#### [Collection entries]
★ ★ ★ ★ ★ ★ ★
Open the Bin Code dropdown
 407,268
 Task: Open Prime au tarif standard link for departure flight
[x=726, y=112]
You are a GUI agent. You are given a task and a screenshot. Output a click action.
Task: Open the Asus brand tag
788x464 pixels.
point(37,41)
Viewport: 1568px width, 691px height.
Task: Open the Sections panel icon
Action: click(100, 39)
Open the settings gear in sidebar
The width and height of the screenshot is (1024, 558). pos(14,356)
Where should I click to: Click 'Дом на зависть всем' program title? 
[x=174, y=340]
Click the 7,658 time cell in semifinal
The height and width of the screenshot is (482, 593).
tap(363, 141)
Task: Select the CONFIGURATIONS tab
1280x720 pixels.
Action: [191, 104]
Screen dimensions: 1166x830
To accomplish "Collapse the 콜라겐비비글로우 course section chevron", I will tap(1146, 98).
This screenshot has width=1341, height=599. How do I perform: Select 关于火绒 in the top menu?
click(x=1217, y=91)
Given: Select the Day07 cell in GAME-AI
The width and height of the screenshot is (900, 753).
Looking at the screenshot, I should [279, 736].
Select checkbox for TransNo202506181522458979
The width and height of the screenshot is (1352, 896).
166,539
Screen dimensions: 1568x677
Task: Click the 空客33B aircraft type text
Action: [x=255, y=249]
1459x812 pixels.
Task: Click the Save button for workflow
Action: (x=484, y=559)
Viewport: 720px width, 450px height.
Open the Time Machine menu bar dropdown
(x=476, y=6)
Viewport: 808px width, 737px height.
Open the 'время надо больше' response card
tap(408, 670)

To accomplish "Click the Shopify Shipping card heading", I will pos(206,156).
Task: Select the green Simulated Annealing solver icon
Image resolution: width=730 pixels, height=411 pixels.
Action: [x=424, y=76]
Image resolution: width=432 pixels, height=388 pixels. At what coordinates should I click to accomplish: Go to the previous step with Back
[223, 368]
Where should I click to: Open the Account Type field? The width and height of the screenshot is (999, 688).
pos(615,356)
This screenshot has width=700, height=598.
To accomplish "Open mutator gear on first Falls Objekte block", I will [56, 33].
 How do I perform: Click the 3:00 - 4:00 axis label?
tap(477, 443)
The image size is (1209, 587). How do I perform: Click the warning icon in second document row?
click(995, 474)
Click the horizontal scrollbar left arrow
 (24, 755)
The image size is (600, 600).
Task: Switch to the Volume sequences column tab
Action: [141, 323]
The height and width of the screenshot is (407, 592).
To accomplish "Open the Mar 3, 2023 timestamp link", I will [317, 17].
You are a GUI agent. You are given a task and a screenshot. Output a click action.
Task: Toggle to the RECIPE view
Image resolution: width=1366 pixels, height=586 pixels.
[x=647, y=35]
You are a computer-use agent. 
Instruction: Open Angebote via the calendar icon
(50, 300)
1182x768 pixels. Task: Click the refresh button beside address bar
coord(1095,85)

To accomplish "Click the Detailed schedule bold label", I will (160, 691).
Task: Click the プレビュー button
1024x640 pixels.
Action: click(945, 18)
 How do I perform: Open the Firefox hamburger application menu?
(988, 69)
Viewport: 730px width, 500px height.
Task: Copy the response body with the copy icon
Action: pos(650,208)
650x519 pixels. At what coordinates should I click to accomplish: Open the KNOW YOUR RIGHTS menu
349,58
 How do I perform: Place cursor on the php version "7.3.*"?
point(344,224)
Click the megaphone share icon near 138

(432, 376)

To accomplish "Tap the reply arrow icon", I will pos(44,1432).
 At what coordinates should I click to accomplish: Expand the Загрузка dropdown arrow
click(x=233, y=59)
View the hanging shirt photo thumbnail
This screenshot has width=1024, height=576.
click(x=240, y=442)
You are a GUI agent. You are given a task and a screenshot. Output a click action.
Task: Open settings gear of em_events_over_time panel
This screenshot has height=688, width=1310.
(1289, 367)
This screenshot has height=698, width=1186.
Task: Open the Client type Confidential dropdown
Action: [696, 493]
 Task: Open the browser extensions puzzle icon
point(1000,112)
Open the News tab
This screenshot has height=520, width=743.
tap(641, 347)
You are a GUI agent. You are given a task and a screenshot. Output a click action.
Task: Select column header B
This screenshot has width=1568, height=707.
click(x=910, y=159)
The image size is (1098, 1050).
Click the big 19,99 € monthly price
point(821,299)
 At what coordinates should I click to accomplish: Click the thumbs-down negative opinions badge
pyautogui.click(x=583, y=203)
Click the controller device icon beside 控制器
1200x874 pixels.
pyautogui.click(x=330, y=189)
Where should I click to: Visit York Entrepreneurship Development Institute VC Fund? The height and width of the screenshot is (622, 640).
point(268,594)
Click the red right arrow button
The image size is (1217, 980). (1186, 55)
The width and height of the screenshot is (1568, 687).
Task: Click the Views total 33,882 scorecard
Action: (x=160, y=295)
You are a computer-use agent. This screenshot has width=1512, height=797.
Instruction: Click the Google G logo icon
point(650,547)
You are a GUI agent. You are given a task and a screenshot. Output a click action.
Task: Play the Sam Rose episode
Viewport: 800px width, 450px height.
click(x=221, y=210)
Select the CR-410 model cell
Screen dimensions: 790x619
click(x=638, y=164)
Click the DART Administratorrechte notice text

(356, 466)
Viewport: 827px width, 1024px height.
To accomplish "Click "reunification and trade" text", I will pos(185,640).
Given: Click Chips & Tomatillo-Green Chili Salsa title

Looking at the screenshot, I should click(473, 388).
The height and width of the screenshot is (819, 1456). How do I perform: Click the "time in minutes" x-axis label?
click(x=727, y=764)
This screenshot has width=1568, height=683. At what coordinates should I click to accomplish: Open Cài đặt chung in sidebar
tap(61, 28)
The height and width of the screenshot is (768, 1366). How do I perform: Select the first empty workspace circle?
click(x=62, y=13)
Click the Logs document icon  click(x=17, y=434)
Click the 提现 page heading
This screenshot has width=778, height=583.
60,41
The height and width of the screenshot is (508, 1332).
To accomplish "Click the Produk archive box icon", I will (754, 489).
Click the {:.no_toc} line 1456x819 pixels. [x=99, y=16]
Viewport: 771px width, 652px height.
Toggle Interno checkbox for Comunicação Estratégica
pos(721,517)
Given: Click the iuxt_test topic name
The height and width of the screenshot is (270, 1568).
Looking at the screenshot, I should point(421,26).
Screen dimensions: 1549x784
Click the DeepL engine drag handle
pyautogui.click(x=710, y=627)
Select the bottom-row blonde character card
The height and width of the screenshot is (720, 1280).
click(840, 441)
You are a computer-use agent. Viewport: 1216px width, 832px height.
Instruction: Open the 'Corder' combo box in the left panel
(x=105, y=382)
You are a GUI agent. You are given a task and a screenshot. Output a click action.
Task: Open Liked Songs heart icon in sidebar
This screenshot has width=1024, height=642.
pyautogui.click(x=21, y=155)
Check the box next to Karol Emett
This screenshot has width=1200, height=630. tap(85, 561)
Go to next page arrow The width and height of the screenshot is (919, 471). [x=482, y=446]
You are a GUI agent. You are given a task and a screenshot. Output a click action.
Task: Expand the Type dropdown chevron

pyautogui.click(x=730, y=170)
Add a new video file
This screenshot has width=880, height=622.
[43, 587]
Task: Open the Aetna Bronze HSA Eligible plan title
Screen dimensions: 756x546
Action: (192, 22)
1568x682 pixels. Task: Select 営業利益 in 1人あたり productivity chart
★ ★ ★ ★ ★ ★ ★
#### [PROBLEM TO WORK ON]
Would you write out all of the data again, unchanged?

#### [FINAL ANSWER]
Open the Bin Code dropdown
 407,268
 Task: Open Prime au tarif standard link for departure flight
[x=726, y=112]
You are a GUI agent. You are given a task and a screenshot. Output a click action.
Task: Open the Asus brand tag
788x464 pixels.
point(37,41)
Viewport: 1568px width, 691px height.
Task: Open the Sections panel icon
Action: click(100, 39)
Open the settings gear in sidebar
The width and height of the screenshot is (1024, 558). pos(14,356)
Where should I click to: Click 'Дом на зависть всем' program title? 
[x=174, y=340]
Click the 7,658 time cell in semifinal
The height and width of the screenshot is (482, 593).
tap(363, 141)
Task: Select the CONFIGURATIONS tab
1280x720 pixels.
Action: [191, 104]
Screen dimensions: 1166x830
To accomplish "Collapse the 콜라겐비비글로우 course section chevron", I will tap(1146, 98).
This screenshot has width=1341, height=599. How do I perform: Select 关于火绒 in the top menu?
click(x=1217, y=91)
Given: Select the Day07 cell in GAME-AI
The width and height of the screenshot is (900, 753).
Looking at the screenshot, I should [279, 736].
Select checkbox for TransNo202506181522458979
The width and height of the screenshot is (1352, 896).
166,539
Screen dimensions: 1568x677
Task: Click the 空客33B aircraft type text
Action: [x=255, y=249]
1459x812 pixels.
Task: Click the Save button for workflow
Action: (x=484, y=559)
Viewport: 720px width, 450px height.
Open the Time Machine menu bar dropdown
(x=476, y=6)
Viewport: 808px width, 737px height.
Open the 'время надо больше' response card
tap(408, 670)

To accomplish "Click the Shopify Shipping card heading", I will pos(206,156).
Task: Select the green Simulated Annealing solver icon
Image resolution: width=730 pixels, height=411 pixels.
Action: [x=424, y=76]
Image resolution: width=432 pixels, height=388 pixels. At what coordinates should I click to accomplish: Go to the previous step with Back
[223, 368]
Where should I click to: Open the Account Type field? The width and height of the screenshot is (999, 688).
pos(615,356)
This screenshot has width=700, height=598.
To accomplish "Open mutator gear on first Falls Objekte block", I will [56, 33].
 How do I perform: Click the 3:00 - 4:00 axis label?
tap(477, 443)
The image size is (1209, 587). How do I perform: Click the warning icon in second document row?
click(995, 474)
Click the horizontal scrollbar left arrow
 (24, 755)
The image size is (600, 600).
Task: Switch to the Volume sequences column tab
Action: [141, 323]
The height and width of the screenshot is (407, 592).
To accomplish "Open the Mar 3, 2023 timestamp link", I will [317, 17].
You are a GUI agent. You are given a task and a screenshot. Output a click action.
Task: Toggle to the RECIPE view
Image resolution: width=1366 pixels, height=586 pixels.
[x=647, y=35]
You are a computer-use agent. 
Instruction: Open Angebote via the calendar icon
(50, 300)
1182x768 pixels. Task: Click the refresh button beside address bar
coord(1095,85)

To accomplish "Click the Detailed schedule bold label", I will (160, 691).
Task: Click the プレビュー button
1024x640 pixels.
Action: click(945, 18)
 How do I perform: Open the Firefox hamburger application menu?
(988, 69)
Viewport: 730px width, 500px height.
Task: Copy the response body with the copy icon
Action: pos(650,208)
650x519 pixels. At what coordinates should I click to accomplish: Open the KNOW YOUR RIGHTS menu
349,58
 How do I perform: Place cursor on the php version "7.3.*"?
point(344,224)
Click the megaphone share icon near 138

(432, 376)

To accomplish "Tap the reply arrow icon", I will pos(44,1432).
 At what coordinates should I click to accomplish: Expand the Загрузка dropdown arrow
click(x=233, y=59)
View the hanging shirt photo thumbnail
This screenshot has width=1024, height=576.
click(x=240, y=442)
You are a GUI agent. You are given a task and a screenshot. Output a click action.
Task: Open settings gear of em_events_over_time panel
This screenshot has height=688, width=1310.
(1289, 367)
This screenshot has height=698, width=1186.
Task: Open the Client type Confidential dropdown
Action: [696, 493]
 Task: Open the browser extensions puzzle icon
point(1000,112)
Open the News tab
This screenshot has height=520, width=743.
tap(641, 347)
You are a GUI agent. You are given a task and a screenshot. Output a click action.
Task: Select column header B
This screenshot has width=1568, height=707.
click(x=910, y=159)
The image size is (1098, 1050).
Click the big 19,99 € monthly price
point(821,299)
 At what coordinates should I click to accomplish: Click the thumbs-down negative opinions badge
pyautogui.click(x=583, y=203)
Click the controller device icon beside 控制器
1200x874 pixels.
pyautogui.click(x=330, y=189)
Where should I click to: Visit York Entrepreneurship Development Institute VC Fund? The height and width of the screenshot is (622, 640).
point(268,594)
Click the red right arrow button
The image size is (1217, 980). (1186, 55)
The width and height of the screenshot is (1568, 687).
Task: Click the Views total 33,882 scorecard
Action: (x=160, y=295)
You are a computer-use agent. This screenshot has width=1512, height=797.
Instruction: Click the Google G logo icon
point(650,547)
You are a GUI agent. You are given a task and a screenshot. Output a click action.
Task: Play the Sam Rose episode
Viewport: 800px width, 450px height.
click(x=221, y=210)
Select the CR-410 model cell
Screen dimensions: 790x619
click(x=638, y=164)
Click the DART Administratorrechte notice text

(356, 466)
Viewport: 827px width, 1024px height.
To accomplish "Click "reunification and trade" text", I will pos(185,640).
Given: Click Chips & Tomatillo-Green Chili Salsa title

Looking at the screenshot, I should click(473, 388).
The height and width of the screenshot is (819, 1456). How do I perform: Click the "time in minutes" x-axis label?
click(x=727, y=764)
This screenshot has width=1568, height=683. At what coordinates should I click to accomplish: Open Cài đặt chung in sidebar
tap(61, 28)
The height and width of the screenshot is (768, 1366). How do I perform: Select the first empty workspace circle?
click(x=62, y=13)
Click the Logs document icon  click(x=17, y=434)
Click the 提现 page heading
This screenshot has width=778, height=583.
60,41
The height and width of the screenshot is (508, 1332).
To accomplish "Click the Produk archive box icon", I will (754, 489).
Click the {:.no_toc} line 1456x819 pixels. [x=99, y=16]
Viewport: 771px width, 652px height.
Toggle Interno checkbox for Comunicação Estratégica
pos(721,517)
Given: Click the iuxt_test topic name
The height and width of the screenshot is (270, 1568).
Looking at the screenshot, I should point(421,26).
Screen dimensions: 1549x784
Click the DeepL engine drag handle
pyautogui.click(x=710, y=627)
Select the bottom-row blonde character card
The height and width of the screenshot is (720, 1280).
click(840, 441)
You are a computer-use agent. Viewport: 1216px width, 832px height.
Instruction: Open the 'Corder' combo box in the left panel
(x=105, y=382)
You are a GUI agent. You are given a task and a screenshot. Output a click action.
Task: Open Liked Songs heart icon in sidebar
This screenshot has width=1024, height=642.
pyautogui.click(x=21, y=155)
Check the box next to Karol Emett
This screenshot has width=1200, height=630. tap(85, 561)
Go to next page arrow The width and height of the screenshot is (919, 471). [x=482, y=446]
You are a GUI agent. You are given a task and a screenshot. Output a click action.
Task: Expand the Type dropdown chevron

pyautogui.click(x=730, y=170)
Add a new video file
This screenshot has width=880, height=622.
[43, 587]
Task: Open the Aetna Bronze HSA Eligible plan title
Screen dimensions: 756x546
Action: (192, 22)
1568x682 pixels. Task: Select 営業利益 in 1人あたり productivity chart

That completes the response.